– Nikt nie jest bezpieczny – tymi słowami prezydent Paryża opisał inwazję pluskiew, która ma miejsce w całej Francji. Do igrzysk olimpijskich zostało coraz mniej czasu, a usunięcie robaków nie jest prostym zadaniem.
ZOBACZ TEŻ: Triathloniści popłyną w Sekwanie jako pierwsi od 100 lat. Władze walczą z bakterią E.coli
Jeszcze kilka tygodni temu największym zmartwieniem władz Paryża był bardzo zły stan wody w Sekwanie. Kiedy jeden problem nie został jeszcze rozwiązany, pojawił się kolejny. Tym razem na jeszcze większą skalę.
Wyzwanie przed igrzyskami
Plaga pluskiew – od kilku dni zmagają się z nią nie tylko mieszkańcy Paryża, lecz także całej Francji. Popularną platformę TikTok zalewają filmiki mieszkańców, którzy pokazują, że robaki znajdują się praktycznie wszędzie. Są w metrze, na lotnisku, a nawet w kinach.

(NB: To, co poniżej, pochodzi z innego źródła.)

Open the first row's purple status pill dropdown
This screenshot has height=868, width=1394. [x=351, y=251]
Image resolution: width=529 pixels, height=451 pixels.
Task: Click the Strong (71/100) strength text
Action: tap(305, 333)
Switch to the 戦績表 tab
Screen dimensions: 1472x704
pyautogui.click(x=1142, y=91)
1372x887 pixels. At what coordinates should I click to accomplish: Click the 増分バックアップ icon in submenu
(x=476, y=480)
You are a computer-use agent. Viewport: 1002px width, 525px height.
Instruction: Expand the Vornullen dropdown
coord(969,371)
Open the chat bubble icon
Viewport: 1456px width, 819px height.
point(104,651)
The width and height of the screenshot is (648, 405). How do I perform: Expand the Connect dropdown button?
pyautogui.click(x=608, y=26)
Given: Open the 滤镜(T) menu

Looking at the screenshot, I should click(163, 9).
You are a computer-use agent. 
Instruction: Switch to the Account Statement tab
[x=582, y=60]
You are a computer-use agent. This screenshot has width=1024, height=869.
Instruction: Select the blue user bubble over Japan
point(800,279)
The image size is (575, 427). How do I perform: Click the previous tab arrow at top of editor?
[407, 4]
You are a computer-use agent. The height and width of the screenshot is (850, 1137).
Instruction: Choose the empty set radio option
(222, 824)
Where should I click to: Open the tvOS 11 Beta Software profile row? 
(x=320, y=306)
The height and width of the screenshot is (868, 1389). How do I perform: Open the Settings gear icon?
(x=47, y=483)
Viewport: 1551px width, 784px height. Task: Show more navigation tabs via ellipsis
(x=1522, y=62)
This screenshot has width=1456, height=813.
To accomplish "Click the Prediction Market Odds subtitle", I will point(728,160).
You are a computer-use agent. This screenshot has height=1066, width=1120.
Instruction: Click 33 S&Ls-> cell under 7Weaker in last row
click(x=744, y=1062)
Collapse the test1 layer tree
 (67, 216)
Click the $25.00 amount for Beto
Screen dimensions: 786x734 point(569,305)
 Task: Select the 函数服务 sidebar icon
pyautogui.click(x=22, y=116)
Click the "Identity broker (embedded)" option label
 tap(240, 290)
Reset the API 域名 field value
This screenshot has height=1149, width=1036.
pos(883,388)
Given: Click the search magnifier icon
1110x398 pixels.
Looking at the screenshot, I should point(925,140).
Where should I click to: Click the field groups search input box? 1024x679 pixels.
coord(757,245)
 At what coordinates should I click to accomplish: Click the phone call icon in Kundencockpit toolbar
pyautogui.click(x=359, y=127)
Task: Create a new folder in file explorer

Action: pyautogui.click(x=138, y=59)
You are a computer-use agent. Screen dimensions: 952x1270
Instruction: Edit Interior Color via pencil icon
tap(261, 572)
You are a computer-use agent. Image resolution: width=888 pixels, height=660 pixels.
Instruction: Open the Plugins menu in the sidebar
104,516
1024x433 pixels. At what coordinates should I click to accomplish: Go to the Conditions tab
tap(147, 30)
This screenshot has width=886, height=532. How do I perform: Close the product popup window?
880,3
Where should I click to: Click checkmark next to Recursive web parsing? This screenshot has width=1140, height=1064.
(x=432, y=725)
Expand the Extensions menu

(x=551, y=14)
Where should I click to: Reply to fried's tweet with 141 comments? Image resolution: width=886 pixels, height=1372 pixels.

Chociaż zdaniem francuskiego ministra zdrowia „nie ma powodu do powszedniej paniki” to jak wynika z doniesień dziennikarzy liczba pluskiew w całym kraju, a zwłaszcza w stolicy nieustannie rośnie. Narodowy Instytut Badań i Kontroli Pluskiew potwierdził natomiast, że „poziom inwazji pluskiew we Francji jest gorszy niż w poprzednich latach”.
Swojego niezadowolenia nie kryje Urząd Miasta Paryża. Władze są szczególnie zaniepokojone potencjalnym ryzykiem dla gości nadchodzących igrzysk olimpijskich. Pluskwy żywią się krwią człowieka, a po ich ugryzieniu na ciele zostają widoczne ślady. Chociaż nie są groźne, to u niektórych osób mogą wywołać reakcję alergiczną. Sytuacja stanie się szczególnie trudna, jeśli pluskwy dostaną się do hoteli czy obiektów sportowych.
– Państwo musi pilnie wprowadzić plan działania przeciwko tej pladze, ponieważ Francja przygotowuje się do powitania igrzysk olimpijskich i paraolimpijskich w 2024 roku – komentuje sprawę „Reuters”.